Antitrust regulators from the EU’s European Commission (EC) have formally charged U.S.-based mobile chipset maker Qualcomm with two sets of antitrust charges.
As you may recall, EC charges arrive in the form of Statements of Objections, which are preliminary conclusions based on previous investigations. Qualcomm has received two, dating from investigations that started in July 2015. And it is accused of illegally paying a major customer for exclusively using Qualcomm chipsets and selling chipsets below cost with the goal of forcing a competitor out of the market.
More specifically, the EC alleges that Qualcomm has “paid significant amounts to a major smartphone and tablet manufacturer on condition that it exclusively use Qualcomm baseband chipsets in its smartphones and tablets.” This conduct has reduced the manufacturer’s incentives to investigate rival chipsets, the EC says, and thus harms both competition and innovation The exclusivity clauses in the resulting contract are still in place, the EC says.
The second charge relates to “predatory pricing” behavior that Qualcomm engaged in between 2009 and 2011. And in this case, the EC is naming names, with Qualcomm countering a then-growing threat from Icera—notably, an EU-based technology company—by selling chipsets below cost to undercut the rival. “[Those] prices did not cover Qualcomm’s costs, with the aim of forcing Icera out of the market,” the EC alleges.
“Many consumers enjoy high-speed internet on smartphones and other devices, [and mobile] chipsets are key components that make this happen,” EU Competition Commissioner Margrethe Vestager said in a prepared statement. “I am concerned that Qualcomm’s actions may have pushed out competitors or prevented them from competing.
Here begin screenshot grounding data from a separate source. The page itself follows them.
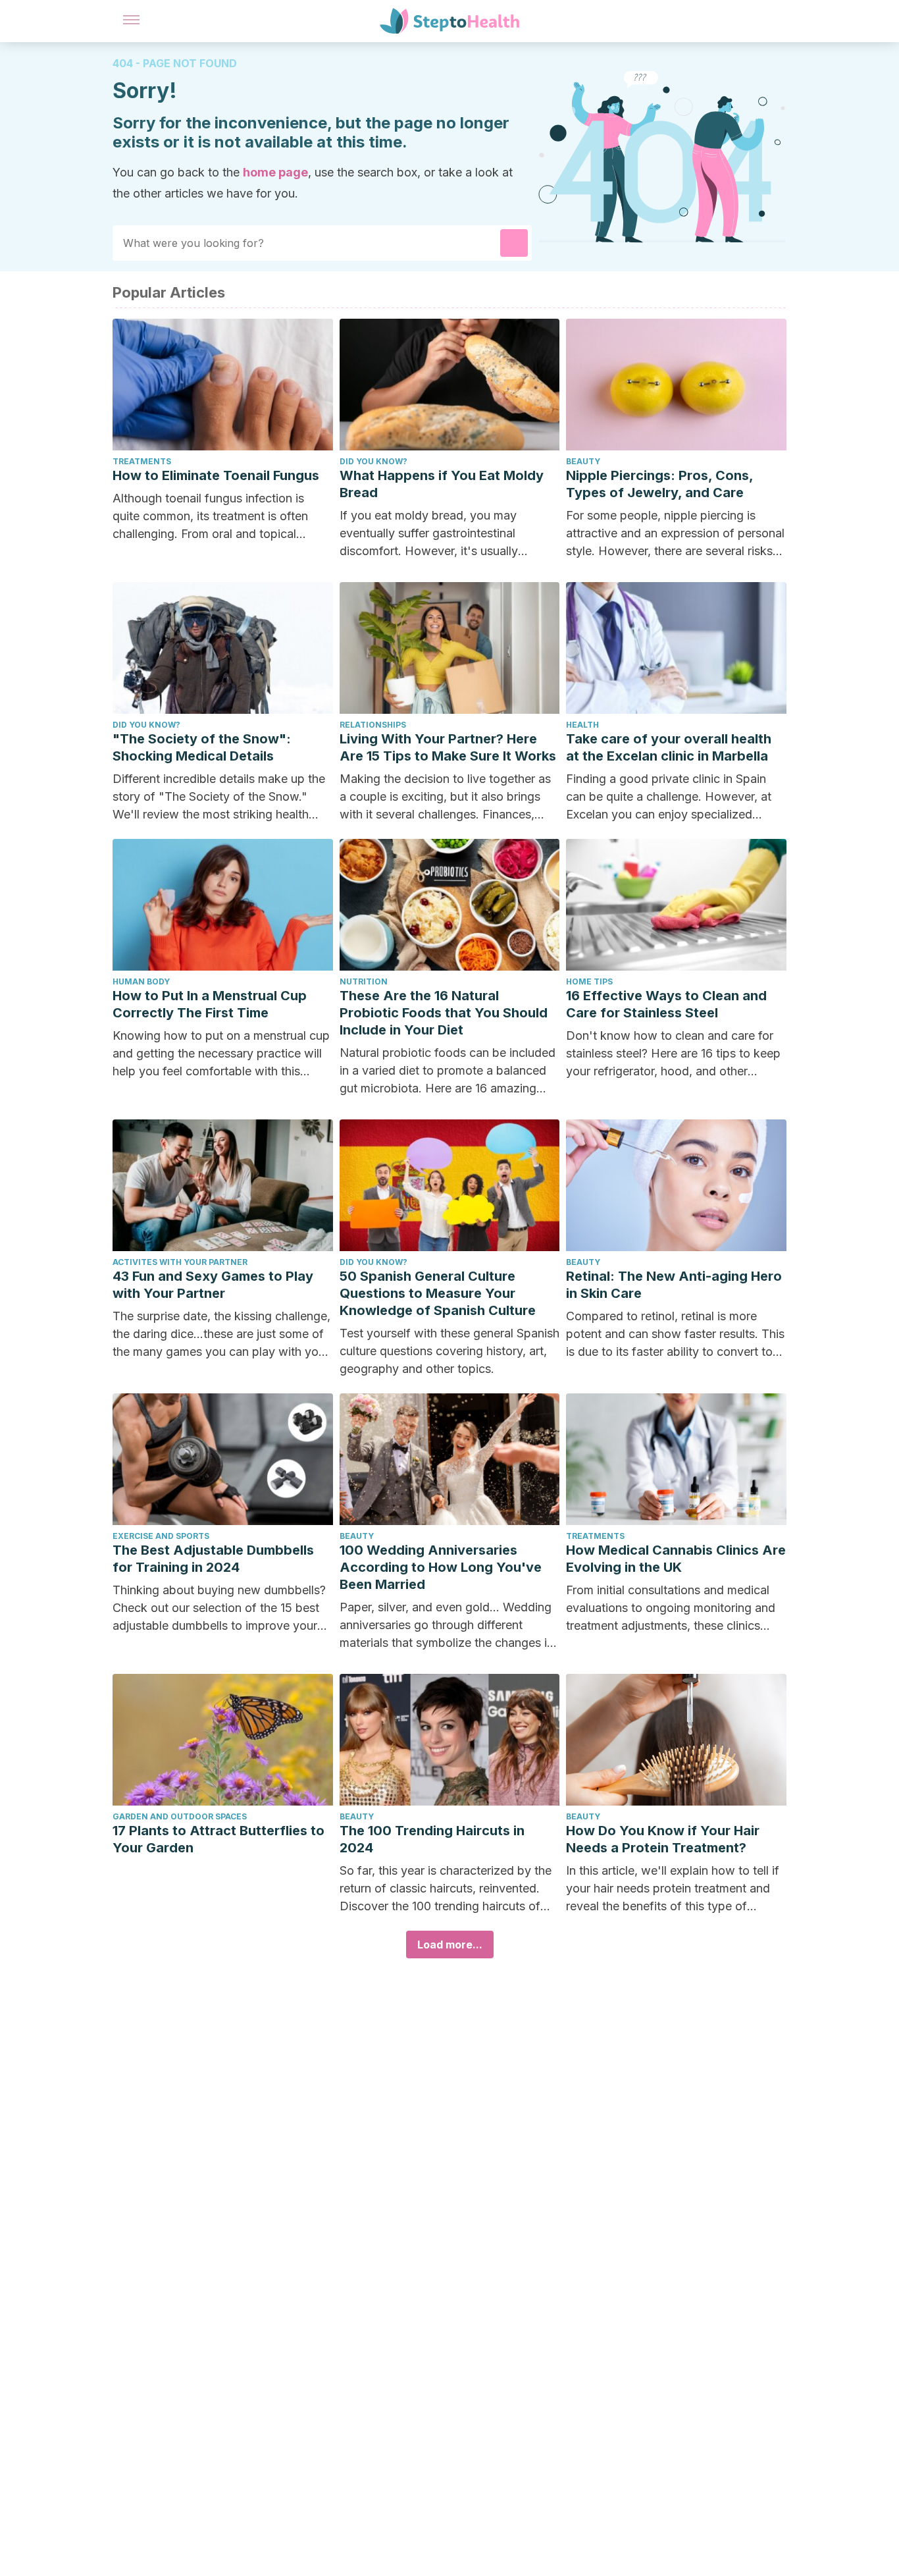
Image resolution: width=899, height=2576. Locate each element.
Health (582, 725)
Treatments (142, 461)
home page (275, 172)
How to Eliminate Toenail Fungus (216, 475)
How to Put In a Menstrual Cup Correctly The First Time (210, 1004)
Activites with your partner (180, 1262)
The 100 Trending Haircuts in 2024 (432, 1839)
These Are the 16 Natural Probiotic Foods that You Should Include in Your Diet (444, 1013)
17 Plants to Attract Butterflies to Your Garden (218, 1839)
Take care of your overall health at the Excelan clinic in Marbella (668, 747)
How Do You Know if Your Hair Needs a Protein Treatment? (662, 1839)
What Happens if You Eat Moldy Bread (442, 484)
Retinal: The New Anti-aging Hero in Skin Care (674, 1284)
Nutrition (364, 981)
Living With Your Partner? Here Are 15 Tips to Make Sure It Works (448, 747)
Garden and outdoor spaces (180, 1816)
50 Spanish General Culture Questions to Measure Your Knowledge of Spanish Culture (438, 1293)
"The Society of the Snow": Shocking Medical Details (202, 747)
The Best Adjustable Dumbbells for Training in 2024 (213, 1558)
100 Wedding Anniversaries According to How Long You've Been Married (441, 1567)
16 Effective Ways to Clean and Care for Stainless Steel (666, 1004)
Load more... (449, 1944)
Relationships (373, 725)
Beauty (583, 461)
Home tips (589, 981)
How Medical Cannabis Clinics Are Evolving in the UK (676, 1558)
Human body (141, 981)
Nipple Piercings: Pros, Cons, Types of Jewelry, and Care (659, 484)
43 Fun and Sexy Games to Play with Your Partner (213, 1284)
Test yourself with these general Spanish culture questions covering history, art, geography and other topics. (449, 1351)
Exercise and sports (161, 1536)
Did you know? (373, 461)
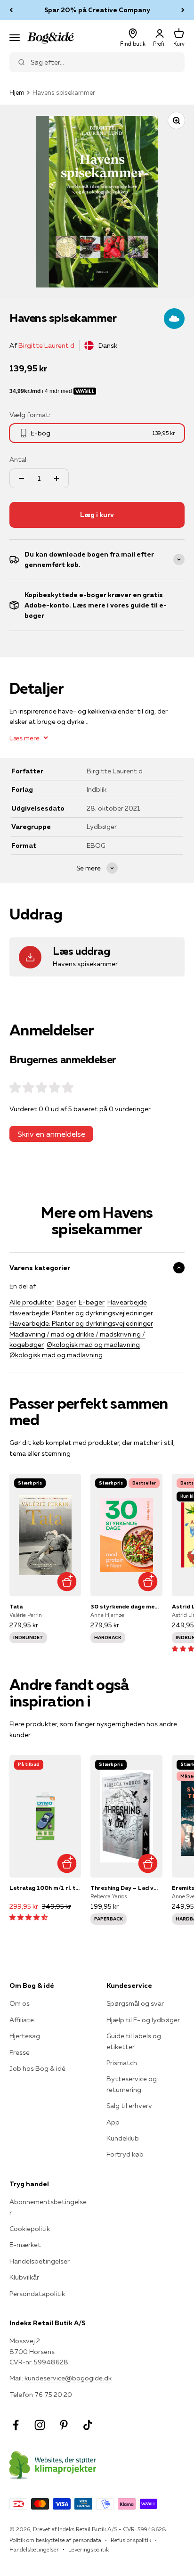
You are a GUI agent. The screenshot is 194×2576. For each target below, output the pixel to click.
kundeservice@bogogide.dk (68, 2378)
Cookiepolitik (29, 2228)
We need to make sure that European consumers continue to benefit from competition and innovation in an area which is at the heart of today’s economy.”
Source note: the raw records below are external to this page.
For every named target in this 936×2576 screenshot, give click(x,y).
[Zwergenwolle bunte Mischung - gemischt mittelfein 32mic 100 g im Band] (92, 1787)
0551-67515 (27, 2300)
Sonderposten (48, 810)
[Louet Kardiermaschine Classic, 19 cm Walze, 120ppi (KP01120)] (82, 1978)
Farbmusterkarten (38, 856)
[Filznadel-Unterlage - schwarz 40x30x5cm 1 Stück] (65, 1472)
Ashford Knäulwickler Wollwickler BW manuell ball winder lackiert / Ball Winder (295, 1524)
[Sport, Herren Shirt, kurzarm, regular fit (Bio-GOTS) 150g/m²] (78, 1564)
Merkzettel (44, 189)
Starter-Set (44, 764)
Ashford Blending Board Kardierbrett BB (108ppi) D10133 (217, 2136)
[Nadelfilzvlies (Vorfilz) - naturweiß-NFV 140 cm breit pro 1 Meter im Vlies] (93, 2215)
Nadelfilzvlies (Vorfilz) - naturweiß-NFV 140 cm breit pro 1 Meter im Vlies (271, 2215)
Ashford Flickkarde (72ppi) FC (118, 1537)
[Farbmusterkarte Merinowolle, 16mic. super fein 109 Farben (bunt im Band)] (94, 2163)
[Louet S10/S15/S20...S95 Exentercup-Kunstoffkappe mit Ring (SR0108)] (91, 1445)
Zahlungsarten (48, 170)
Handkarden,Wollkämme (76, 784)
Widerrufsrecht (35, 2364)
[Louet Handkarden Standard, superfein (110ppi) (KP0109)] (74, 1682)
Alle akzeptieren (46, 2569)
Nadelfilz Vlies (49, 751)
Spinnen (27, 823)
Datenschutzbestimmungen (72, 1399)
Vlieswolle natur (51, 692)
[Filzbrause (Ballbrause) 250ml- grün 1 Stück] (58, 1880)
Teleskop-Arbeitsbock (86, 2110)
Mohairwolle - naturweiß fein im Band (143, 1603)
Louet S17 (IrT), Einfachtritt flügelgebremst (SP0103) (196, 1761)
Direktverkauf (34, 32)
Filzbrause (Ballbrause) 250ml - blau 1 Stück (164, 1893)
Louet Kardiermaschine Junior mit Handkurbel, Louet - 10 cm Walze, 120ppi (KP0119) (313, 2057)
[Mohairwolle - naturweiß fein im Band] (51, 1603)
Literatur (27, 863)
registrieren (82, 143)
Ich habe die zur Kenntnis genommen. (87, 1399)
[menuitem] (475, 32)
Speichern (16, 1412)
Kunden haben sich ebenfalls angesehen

Qualcomm is just one of many firms that sell ARM-based chipsets to the mobile market. But it is the dominant player in this market and it supplies all of the major smart phone makers—including Apple and Samsung—with various chipsets. Qualcomm is so dominant, in fact, that it is arguably Intel’s chief rival now.
According to the EU, Qualcomm is the world’s largest supplier of baseband chipsets, which are defined as chipsets that manage radio functions. “Under EU antitrust rules, dominant companies have a responsibility not to abuse their powerful market position by restricting competition,” the EC statement notes.
Qualcomm says it is cooperating with the EU.
“We look forward to demonstrating that competition in the sale of wireless chips has been and remains strong,” Qualcomm general counsel Donald J. Rosenberg said in a statement.
The firm has until March 2016 to respond and could be forced to change its business practices and be fined up to $2.6 billion, or 10 percent of its annual global revenue. Such a fine has never been levied by the EC, however.
In an interesting side-note, The New York Times says that Qualcomm is no stranger to antitrust troubles: The firm paid a $975 million fine for violating China’s antimonopoly laws earlier this year.